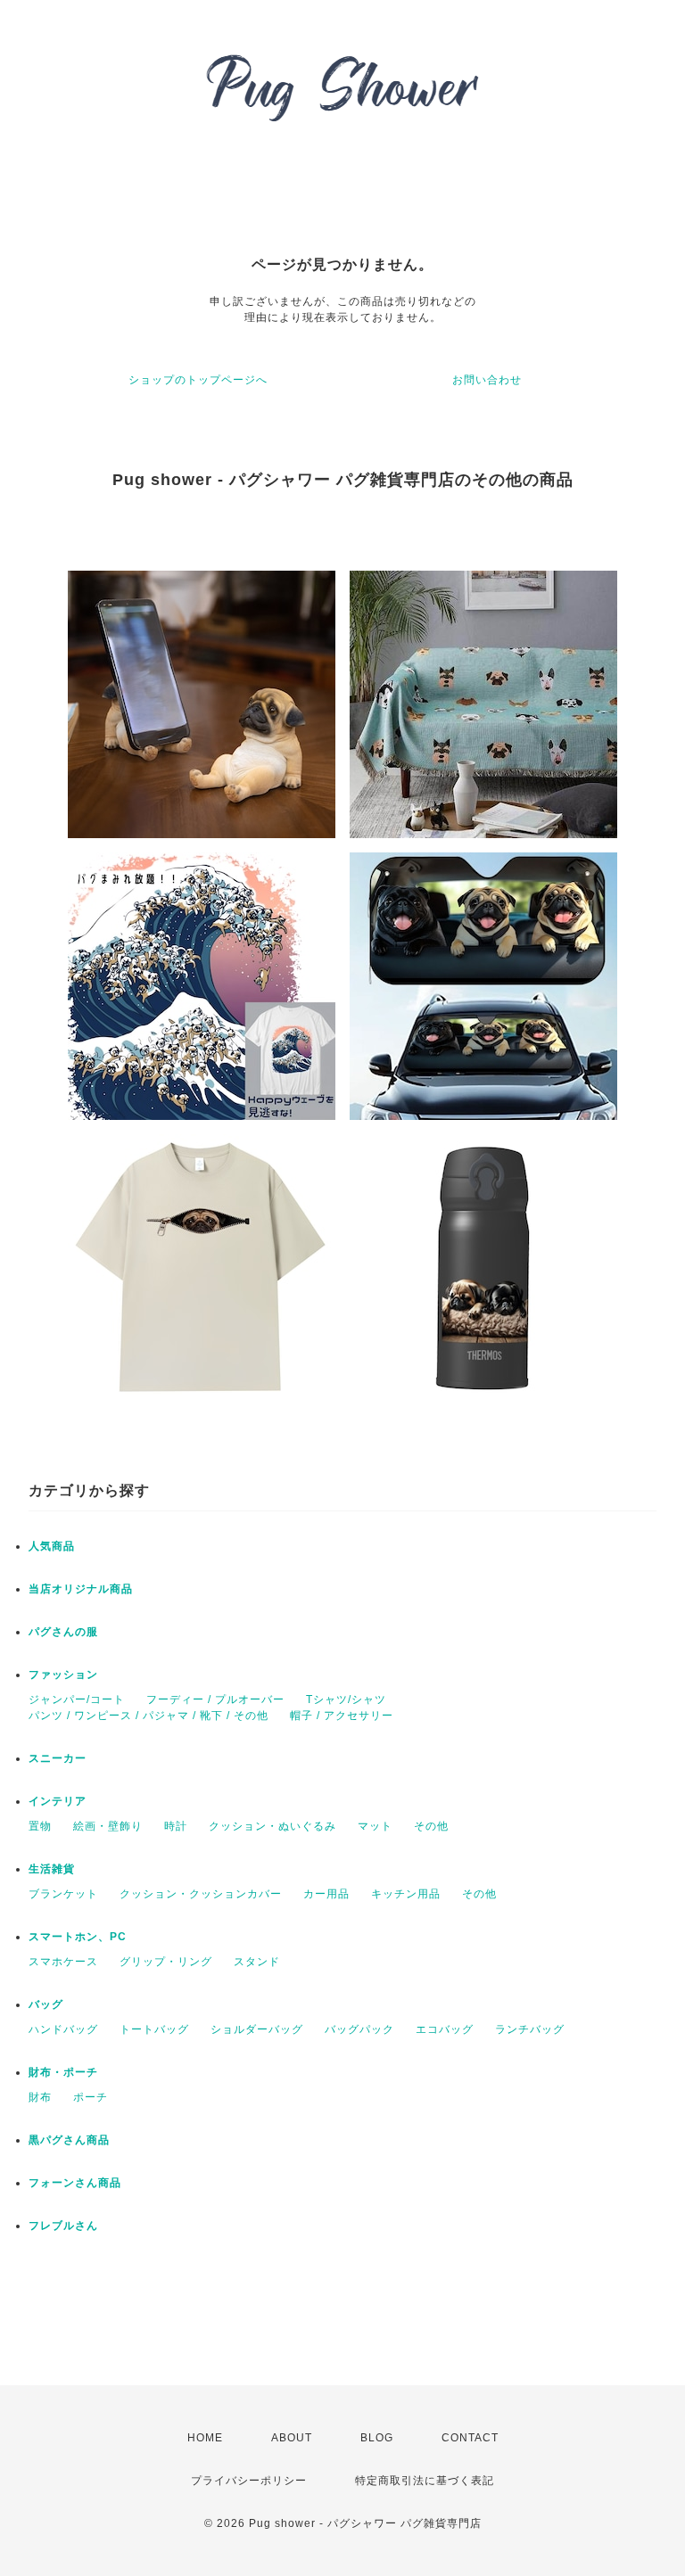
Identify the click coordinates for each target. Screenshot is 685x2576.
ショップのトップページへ (198, 380)
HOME (205, 2438)
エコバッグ (445, 2029)
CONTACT (470, 2438)
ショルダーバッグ (256, 2029)
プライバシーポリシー (249, 2480)
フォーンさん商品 (75, 2183)
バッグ (46, 2004)
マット (375, 1826)
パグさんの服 (63, 1631)
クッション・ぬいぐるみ (272, 1826)
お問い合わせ (487, 380)
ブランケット (63, 1894)
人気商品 (52, 1546)
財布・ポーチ (63, 2072)
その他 (431, 1826)
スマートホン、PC (78, 1936)
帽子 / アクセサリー (341, 1715)
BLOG (376, 2438)
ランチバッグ (530, 2029)
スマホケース (63, 1961)
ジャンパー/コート (77, 1699)
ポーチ (90, 2097)
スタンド (257, 1961)
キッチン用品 (406, 1894)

== Exercise ==
Could you set down every entry above exactly as it stands, with no images?

== Final answer ==
Identify the click coordinates for each target. Screenshot is 685x2576.
ショップのトップページへ (198, 380)
HOME (205, 2438)
エコバッグ (445, 2029)
CONTACT (470, 2438)
ショルダーバッグ (256, 2029)
プライバシーポリシー (249, 2480)
フォーンさん商品 (75, 2183)
バッグ (46, 2004)
マット (375, 1826)
パグさんの服 (63, 1631)
クッション・ぬいぐるみ (272, 1826)
お問い合わせ (487, 380)
ブランケット (63, 1894)
人気商品 (52, 1546)
財布・ポーチ (63, 2072)
その他 (431, 1826)
スマートホン、PC (78, 1936)
帽子 / アクセサリー (341, 1715)
BLOG (376, 2438)
ランチバッグ (530, 2029)
スマホケース (63, 1961)
ジャンパー/コート (77, 1699)
ポーチ (90, 2097)
スタンド (257, 1961)
キッチン用品 (406, 1894)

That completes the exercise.